══ EXERCISE DATA ══

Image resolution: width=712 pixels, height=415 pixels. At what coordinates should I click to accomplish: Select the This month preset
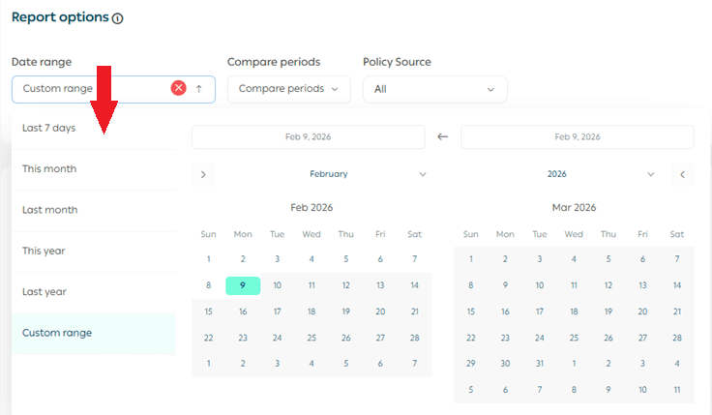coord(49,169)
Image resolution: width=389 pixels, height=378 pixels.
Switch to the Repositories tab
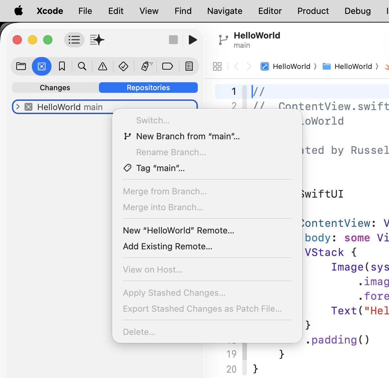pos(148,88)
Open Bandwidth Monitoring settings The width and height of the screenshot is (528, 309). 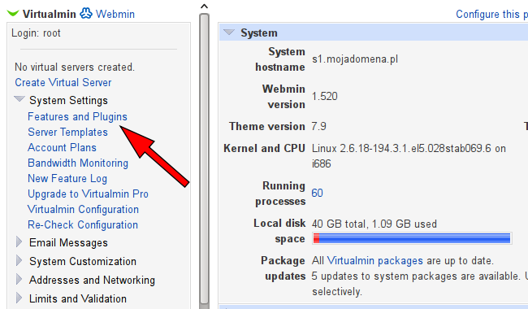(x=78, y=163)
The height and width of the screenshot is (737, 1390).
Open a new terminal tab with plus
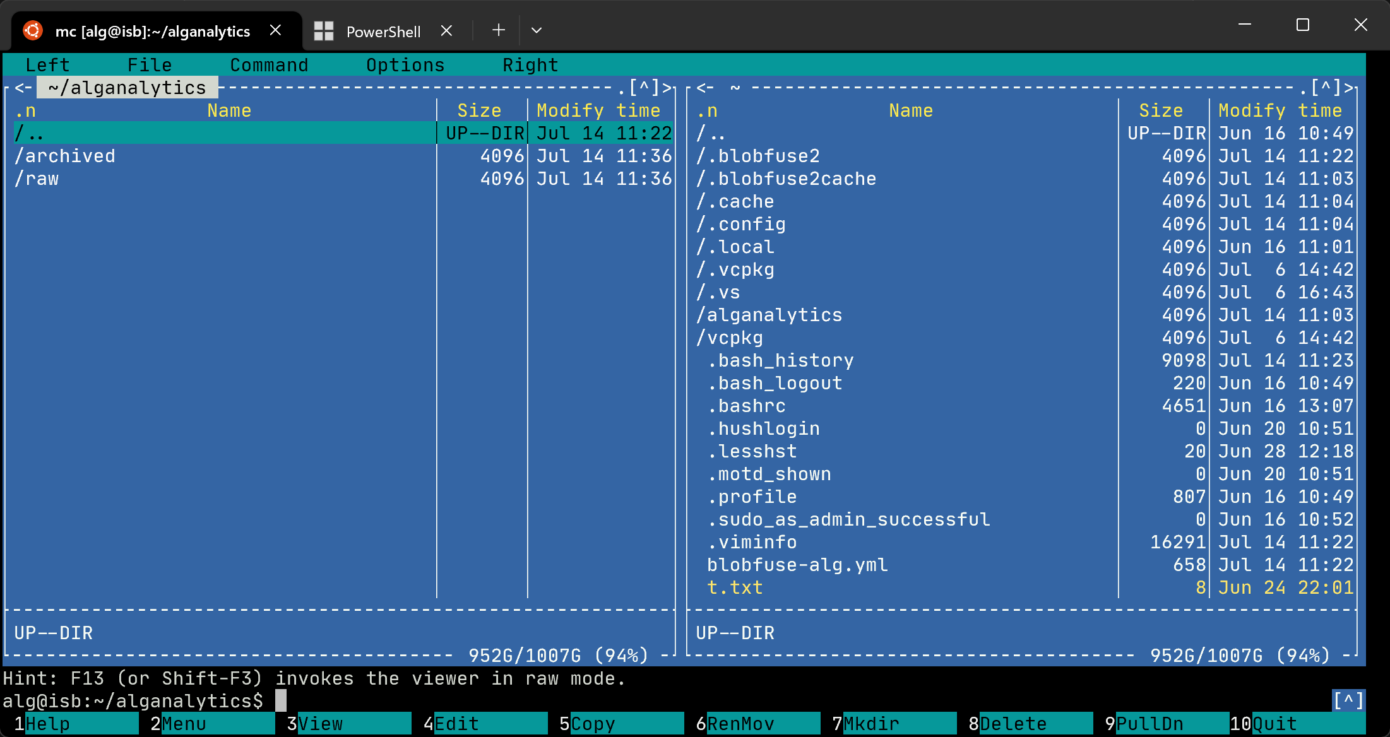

═══

## GOAL OF THE EXERCISE
Convert the material from the line containing "The height and" up to and including the last line into a numbered list, skipping blank lines. Leave the pictures out of the answer.

## SOLUTION FOR THIS TASK
1. The height and width of the screenshot is (737, 1390).
2. Open a new terminal tab with plus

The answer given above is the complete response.